The geometric volume of the vocal tract (i.e. vocal tract volume, or VTV) affects how the voice sounds for the same reason that the sound of a trombone sounds deeper and darker than that of a trumpet: the smaller the resonating space, the higher the frequencies emphasized as the sound travels from the source through the filter. Therefore, a smaller vocal tract (created by raising the larynx) emphasizes higher frequencies, creating brighter sounds, whereas a larger vocal tract (created by lowering the larynx) emphasizes lower frequencies, creating a darker sound.
When you swallow, your larynx quickly rises and then slides back down. This illustrates the broad range of motion your larynx is capable of, and, by extension, the amount by which you can shorten or lengthen the vocal tract.
For singers, public speakers and voice actors
For singers, public speakers and voice actors, raising and lowering the larynx is imperative for artistic freedom. The tonal changes engendered by this vocal tract modification help tell a story of emotion, seeing as sounds produced with a raised larynx are usually associated with brightness and happiness and sounds produced with a lowered larynx are usually associated with darkness, gloom or authority.
For transgender voice users
For transgender voice users, raising and lowering the larynx is the primary (but not only) aspect to manipulate in order to significantly alter one’s perceived vocal gender. With puberty, the larynx increases in size, the laryngeal prominence (or Adam’s Apple) of people who were assigned male at birth becomes more pronounced, the larynx drops and the vocal folds increase in size.
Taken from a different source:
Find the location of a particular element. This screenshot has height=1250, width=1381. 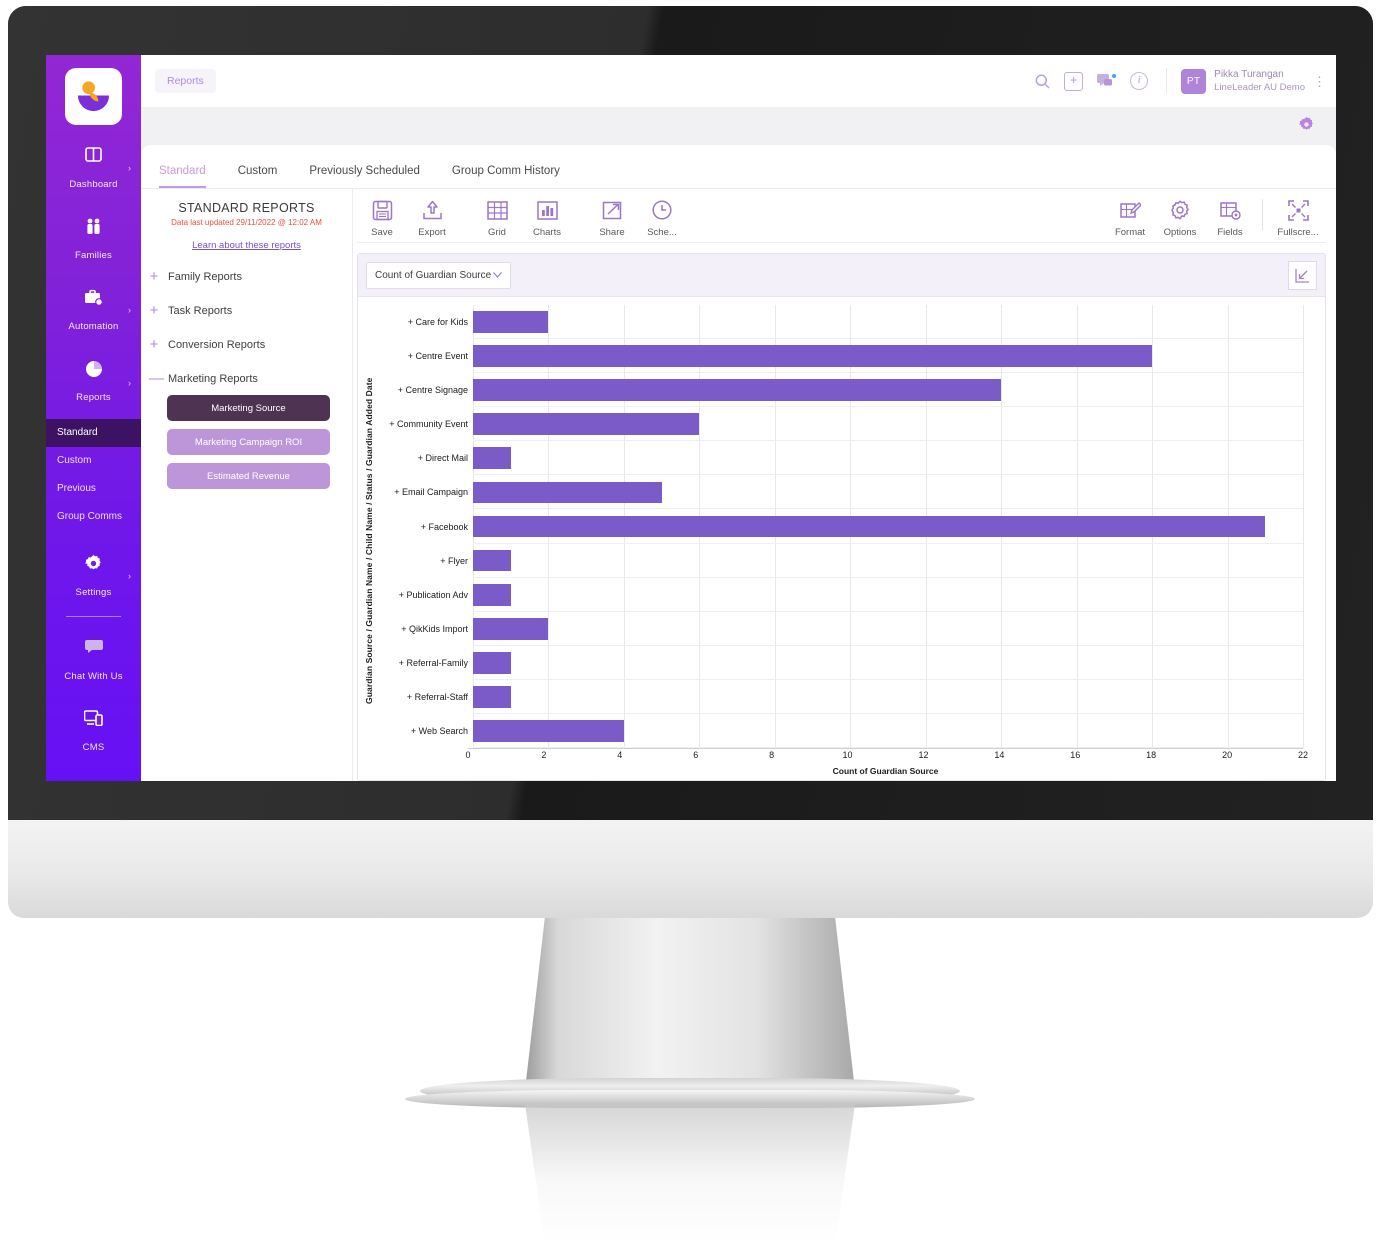

measure-select: Count of Guardian Source is located at coordinates (439, 275).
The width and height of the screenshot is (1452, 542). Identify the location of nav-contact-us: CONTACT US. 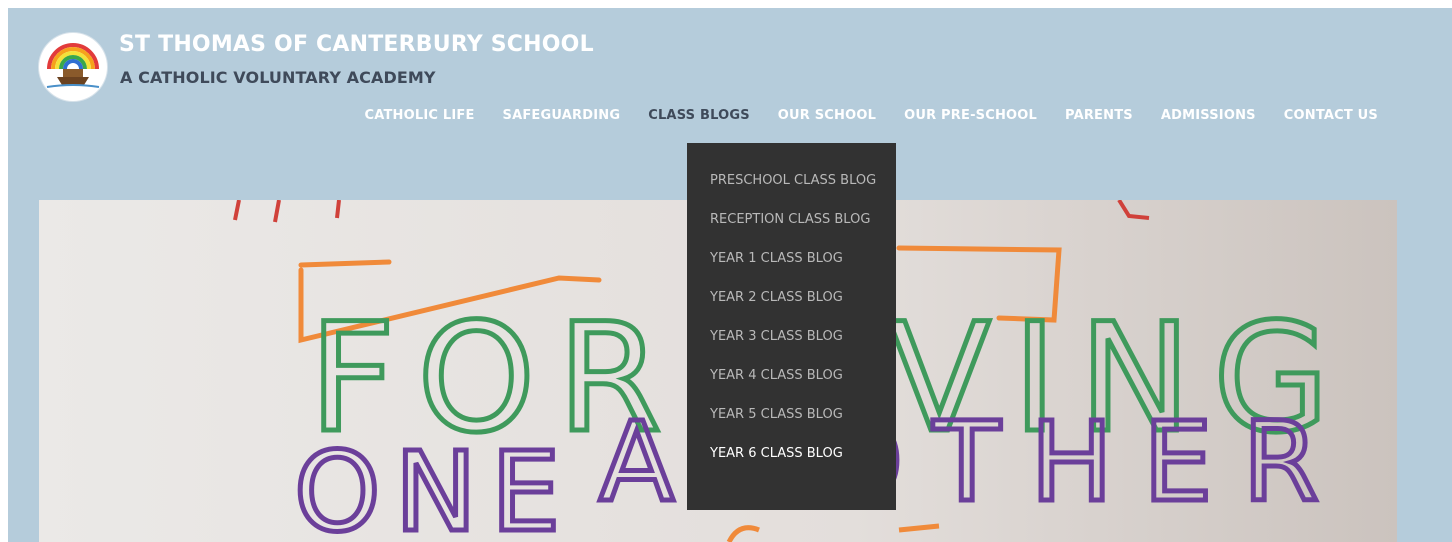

For transgender men, hormone replacement therapy triggers these changes in what is commonly known as second puberty3. However, even without hormone replacement therapy, lowering the larynx can still be a useful tool for transgender men in obtaining a passing voice4. Because hormone replacement therapy (HRT) can’t revert the effects that puberty has on transgender women, they have to work with the instrument they already have, raising their larynx to emulate the shorter vocal tract length of cisgender5 females. Fortunately, with practice and dedication, this is completely achievable.
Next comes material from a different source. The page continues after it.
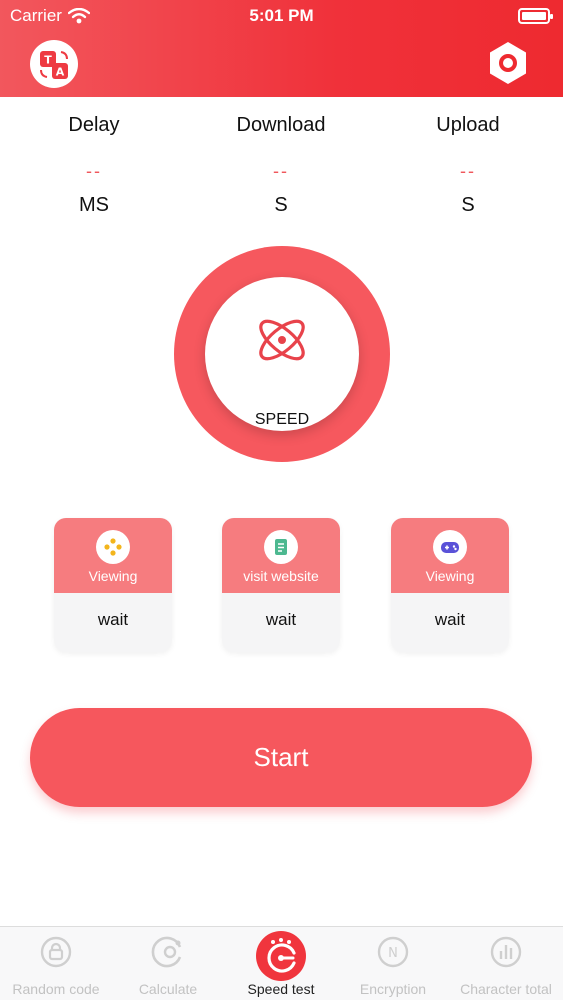 The width and height of the screenshot is (563, 1000). I want to click on test-card-website: visit website wait, so click(281, 585).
The easiest and safest method6 for controlling larynx height (and, therefore, vocal tract length) is the big dog small dog (BDSD) exercise. The instructions are simple: pant like a small dog to raise your larynx or pant like a big dog to lower your larynx. From there, you can break off into words that start with an ‘h’, then into full sentences that begin with the same letter, and, finally, onto improvised speech.
Additionally, yawning is very effective in lowering the larynx.
Keeping the larynx in a non-neutral position requires practice, in order to develop the proper larynx-raising or larynx-lowering musculature and mind-body connection, while making sure to pay attention not to allow excessive constriction at the vocal fold level or the excessive activation of unnecessary muscles (like the masseter muscle).
- Glottis: the vocal folds and the slit-like opening between them.
- Larynx: a multicomponent structure made of cartilage which houses your vocal folds; commonly known as the ‘voice box’; its anterior prominence is commonly known as the “Adam’s Apple”.
- With testosterone therapy, the vocal folds grow thicker. However, they are restricted in length by the size of the larynx, which is typically smaller in people who were assigned female at birth than in cisgender men.
- It just won’t be as effective as larynx-raising is for transgender women because the larynx can raise way more from its central position than it can lower.
- The adjective cisgender is used in reference to people whose gender identity is equal to the sex assigned to them at birth.
- The ‘swallowing’ method for larynx raising isn’t recommended because it can be dangerous.